### Document extract:

^^^^

Despite the increasing attention paid to nanogels, there has been little research about the transfer of their properties to field pilots. The authors of the complete paper, SPE 184586, observe that nanogels increase their size faster than expected or produce aggregation leading to serious blocking problems at the sandface. This was observed in both coreflooding experiments and field pilot tests regardless of water composition. The addition of a certain concentration of surfactant slightly improves injectivity.
Introduction
The authors refer to a Chinese commercial system whose manufacturers describe the purpose of the treatment as the following:
To form a certain degree of injection resistance in the existing high-permeability water channels, to create a more-homogeneous reservoir
To displace the oil in the relatively low-permeability (oil-containing) regions by enlarging sweep area
To increase oil production and decrease water cut for the long term.

^^^^

### Action item A:
From the nanogel summary, give again the part starting with "Despite the increasing" and going on through "slightly improves injectivity.", substituting "polymer" for "surfactant".
### Action item B:
Using the nanogel summary, mark each statement yes or no and quote the words that decide it: (i) Adding surfactant greatly improves injectivity. (ii) The blocking problems showed up in both coreflooding experiments and field pilot tests. (iii) The commercial system the authors refer to is Chinese.
### Action item C:
Put this sentence from the nanogel summary into Spanish: "This was observed in both coreflooding experiments and field pilot tests regardless of water composition."
Answer from the nanogel summary only.

### Provided material:
^^^^

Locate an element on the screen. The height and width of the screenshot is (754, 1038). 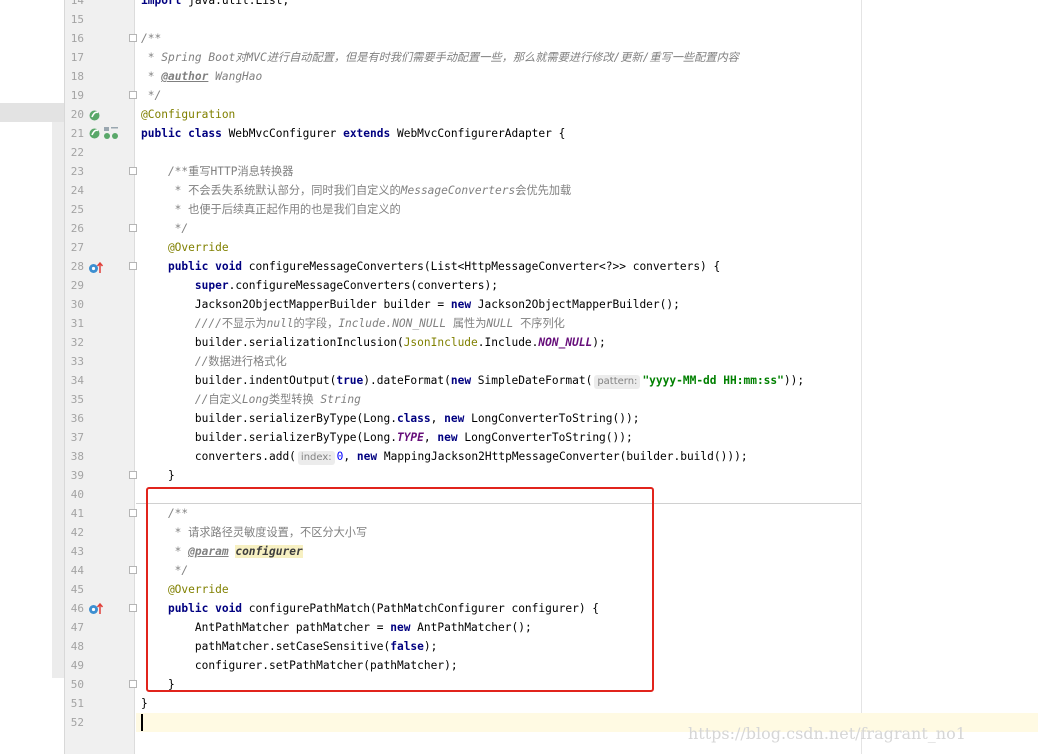
code-token: Jackson2ObjectMapperBuilder builder = is located at coordinates (296, 304).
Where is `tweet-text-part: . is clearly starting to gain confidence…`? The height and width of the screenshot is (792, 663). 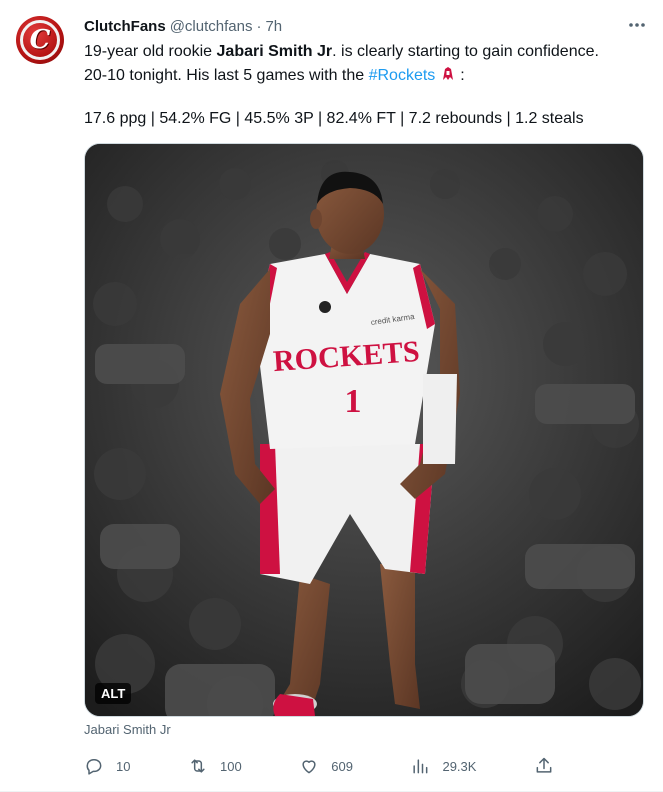 tweet-text-part: . is clearly starting to gain confidence… is located at coordinates (466, 52).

^^^^

### Exercise answer A:
Despite the increasing attention paid to nanogels, there has been little research about the transfer of their properties to field pilots. The authors of the complete paper, SPE 184586, observe that nanogels increase their size faster than expected or produce aggregation leading to serious blocking problems at the sandface. This was observed in both coreflooding experiments and field pilot tests regardless of water composition. The addition of a certain concentration of polymer slightly improves injectivity.

### Exercise answer B:
(i) No: "The addition of a certain concentration of surfactant slightly improves injectivity."
(ii) Yes: "This was observed in both coreflooding experiments and field pilot tests regardless of water composition."
(iii) Yes: "The authors refer to a Chinese commercial system"

### Exercise answer C:
Esto se observó tanto en los experimentos de desplazamiento en núcleos como en las pruebas piloto de campo, independientemente de la composición del agua.